Records excerpted from a collection

####################

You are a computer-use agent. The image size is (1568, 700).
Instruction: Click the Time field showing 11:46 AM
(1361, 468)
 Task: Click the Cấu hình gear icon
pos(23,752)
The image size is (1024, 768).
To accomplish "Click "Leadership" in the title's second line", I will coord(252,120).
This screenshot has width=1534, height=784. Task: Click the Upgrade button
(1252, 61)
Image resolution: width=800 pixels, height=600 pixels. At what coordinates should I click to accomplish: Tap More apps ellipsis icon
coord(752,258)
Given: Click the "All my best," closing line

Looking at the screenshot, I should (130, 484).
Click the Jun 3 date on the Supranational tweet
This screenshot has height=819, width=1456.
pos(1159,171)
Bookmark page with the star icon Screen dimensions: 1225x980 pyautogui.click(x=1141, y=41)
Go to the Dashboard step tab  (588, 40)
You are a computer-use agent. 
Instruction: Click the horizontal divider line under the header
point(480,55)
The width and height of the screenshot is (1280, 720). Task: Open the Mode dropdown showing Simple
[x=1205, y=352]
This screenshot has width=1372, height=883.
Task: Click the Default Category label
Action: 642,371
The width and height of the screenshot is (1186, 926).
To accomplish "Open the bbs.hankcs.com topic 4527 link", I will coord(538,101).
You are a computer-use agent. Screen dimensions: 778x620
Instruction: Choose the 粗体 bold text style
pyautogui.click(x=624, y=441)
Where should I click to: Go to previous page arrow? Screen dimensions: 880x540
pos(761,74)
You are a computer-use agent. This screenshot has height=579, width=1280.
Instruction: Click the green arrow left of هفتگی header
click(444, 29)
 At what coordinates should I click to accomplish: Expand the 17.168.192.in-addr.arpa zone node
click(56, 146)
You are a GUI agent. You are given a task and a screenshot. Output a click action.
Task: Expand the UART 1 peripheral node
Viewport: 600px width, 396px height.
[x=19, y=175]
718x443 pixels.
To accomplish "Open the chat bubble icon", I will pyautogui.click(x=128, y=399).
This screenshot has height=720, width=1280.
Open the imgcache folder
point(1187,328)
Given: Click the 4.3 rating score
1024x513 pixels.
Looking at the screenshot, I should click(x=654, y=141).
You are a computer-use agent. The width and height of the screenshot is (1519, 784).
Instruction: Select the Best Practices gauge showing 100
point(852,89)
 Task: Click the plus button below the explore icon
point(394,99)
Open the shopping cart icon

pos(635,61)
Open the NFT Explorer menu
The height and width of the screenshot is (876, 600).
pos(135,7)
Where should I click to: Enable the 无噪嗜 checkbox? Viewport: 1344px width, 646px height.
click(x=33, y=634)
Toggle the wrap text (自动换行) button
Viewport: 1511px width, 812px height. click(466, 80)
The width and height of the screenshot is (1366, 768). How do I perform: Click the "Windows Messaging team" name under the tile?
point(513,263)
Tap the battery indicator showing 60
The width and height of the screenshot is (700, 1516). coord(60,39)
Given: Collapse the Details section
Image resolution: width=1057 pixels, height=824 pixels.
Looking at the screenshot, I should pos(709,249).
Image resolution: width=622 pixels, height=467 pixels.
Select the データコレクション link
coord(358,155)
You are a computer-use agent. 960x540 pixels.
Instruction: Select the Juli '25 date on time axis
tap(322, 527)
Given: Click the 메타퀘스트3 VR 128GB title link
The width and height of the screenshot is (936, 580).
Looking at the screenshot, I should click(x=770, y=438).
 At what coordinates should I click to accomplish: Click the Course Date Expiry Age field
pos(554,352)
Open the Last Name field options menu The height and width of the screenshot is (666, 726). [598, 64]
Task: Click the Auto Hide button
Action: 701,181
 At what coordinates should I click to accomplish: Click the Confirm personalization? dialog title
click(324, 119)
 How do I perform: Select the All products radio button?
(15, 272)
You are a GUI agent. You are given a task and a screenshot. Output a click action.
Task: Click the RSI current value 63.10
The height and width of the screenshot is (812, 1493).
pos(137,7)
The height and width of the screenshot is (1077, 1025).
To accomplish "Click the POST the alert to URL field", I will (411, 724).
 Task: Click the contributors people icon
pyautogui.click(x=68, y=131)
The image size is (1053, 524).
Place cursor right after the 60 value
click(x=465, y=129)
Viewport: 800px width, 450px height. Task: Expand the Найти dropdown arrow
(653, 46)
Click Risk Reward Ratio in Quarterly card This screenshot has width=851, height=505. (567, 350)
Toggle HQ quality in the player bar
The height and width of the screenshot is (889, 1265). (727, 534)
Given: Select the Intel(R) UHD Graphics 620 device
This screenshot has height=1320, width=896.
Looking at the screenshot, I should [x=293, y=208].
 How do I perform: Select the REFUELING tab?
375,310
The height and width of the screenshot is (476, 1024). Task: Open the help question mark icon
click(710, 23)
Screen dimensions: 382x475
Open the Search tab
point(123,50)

####################

Task: Each entry shown above must be retyped word for word.

Response to the task:
You are a computer-use agent. The image size is (1568, 700).
Instruction: Click the Time field showing 11:46 AM
(1361, 468)
 Task: Click the Cấu hình gear icon
pos(23,752)
The image size is (1024, 768).
To accomplish "Click "Leadership" in the title's second line", I will coord(252,120).
This screenshot has width=1534, height=784. Task: Click the Upgrade button
(1252, 61)
Image resolution: width=800 pixels, height=600 pixels. At what coordinates should I click to accomplish: Tap More apps ellipsis icon
coord(752,258)
Given: Click the "All my best," closing line

Looking at the screenshot, I should (130, 484).
Click the Jun 3 date on the Supranational tweet
This screenshot has height=819, width=1456.
pos(1159,171)
Bookmark page with the star icon Screen dimensions: 1225x980 pyautogui.click(x=1141, y=41)
Go to the Dashboard step tab  (588, 40)
You are a computer-use agent. 
Instruction: Click the horizontal divider line under the header
point(480,55)
The width and height of the screenshot is (1280, 720). Task: Open the Mode dropdown showing Simple
[x=1205, y=352]
This screenshot has width=1372, height=883.
Task: Click the Default Category label
Action: 642,371
The width and height of the screenshot is (1186, 926).
To accomplish "Open the bbs.hankcs.com topic 4527 link", I will coord(538,101).
You are a computer-use agent. Screen dimensions: 778x620
Instruction: Choose the 粗体 bold text style
pyautogui.click(x=624, y=441)
Where should I click to: Go to previous page arrow? Screen dimensions: 880x540
pos(761,74)
You are a computer-use agent. This screenshot has height=579, width=1280.
Instruction: Click the green arrow left of هفتگی header
click(444, 29)
 At what coordinates should I click to accomplish: Expand the 17.168.192.in-addr.arpa zone node
click(56, 146)
You are a GUI agent. You are given a task and a screenshot. Output a click action.
Task: Expand the UART 1 peripheral node
Viewport: 600px width, 396px height.
[x=19, y=175]
718x443 pixels.
To accomplish "Open the chat bubble icon", I will pyautogui.click(x=128, y=399).
This screenshot has height=720, width=1280.
Open the imgcache folder
point(1187,328)
Given: Click the 4.3 rating score
1024x513 pixels.
Looking at the screenshot, I should click(x=654, y=141).
You are a computer-use agent. The width and height of the screenshot is (1519, 784).
Instruction: Select the Best Practices gauge showing 100
point(852,89)
 Task: Click the plus button below the explore icon
point(394,99)
Open the shopping cart icon

pos(635,61)
Open the NFT Explorer menu
The height and width of the screenshot is (876, 600).
pos(135,7)
Where should I click to: Enable the 无噪嗜 checkbox? Viewport: 1344px width, 646px height.
click(x=33, y=634)
Toggle the wrap text (自动换行) button
Viewport: 1511px width, 812px height. click(466, 80)
The width and height of the screenshot is (1366, 768). How do I perform: Click the "Windows Messaging team" name under the tile?
point(513,263)
Tap the battery indicator showing 60
The width and height of the screenshot is (700, 1516). coord(60,39)
Given: Collapse the Details section
Image resolution: width=1057 pixels, height=824 pixels.
Looking at the screenshot, I should pos(709,249).
Image resolution: width=622 pixels, height=467 pixels.
Select the データコレクション link
coord(358,155)
You are a computer-use agent. 960x540 pixels.
Instruction: Select the Juli '25 date on time axis
tap(322, 527)
Given: Click the 메타퀘스트3 VR 128GB title link
The width and height of the screenshot is (936, 580).
Looking at the screenshot, I should click(x=770, y=438).
 At what coordinates should I click to accomplish: Click the Course Date Expiry Age field
pos(554,352)
Open the Last Name field options menu The height and width of the screenshot is (666, 726). [598, 64]
Task: Click the Auto Hide button
Action: 701,181
 At what coordinates should I click to accomplish: Click the Confirm personalization? dialog title
click(324, 119)
 How do I perform: Select the All products radio button?
(15, 272)
You are a GUI agent. You are given a task and a screenshot. Output a click action.
Task: Click the RSI current value 63.10
The height and width of the screenshot is (812, 1493).
pos(137,7)
The height and width of the screenshot is (1077, 1025).
To accomplish "Click the POST the alert to URL field", I will (411, 724).
 Task: Click the contributors people icon
pyautogui.click(x=68, y=131)
The image size is (1053, 524).
Place cursor right after the 60 value
click(x=465, y=129)
Viewport: 800px width, 450px height. Task: Expand the Найти dropdown arrow
(653, 46)
Click Risk Reward Ratio in Quarterly card This screenshot has width=851, height=505. (567, 350)
Toggle HQ quality in the player bar
The height and width of the screenshot is (889, 1265). (727, 534)
Given: Select the Intel(R) UHD Graphics 620 device
This screenshot has height=1320, width=896.
Looking at the screenshot, I should [x=293, y=208].
 How do I perform: Select the REFUELING tab?
375,310
The height and width of the screenshot is (476, 1024). Task: Open the help question mark icon
click(710, 23)
Screen dimensions: 382x475
Open the Search tab
point(123,50)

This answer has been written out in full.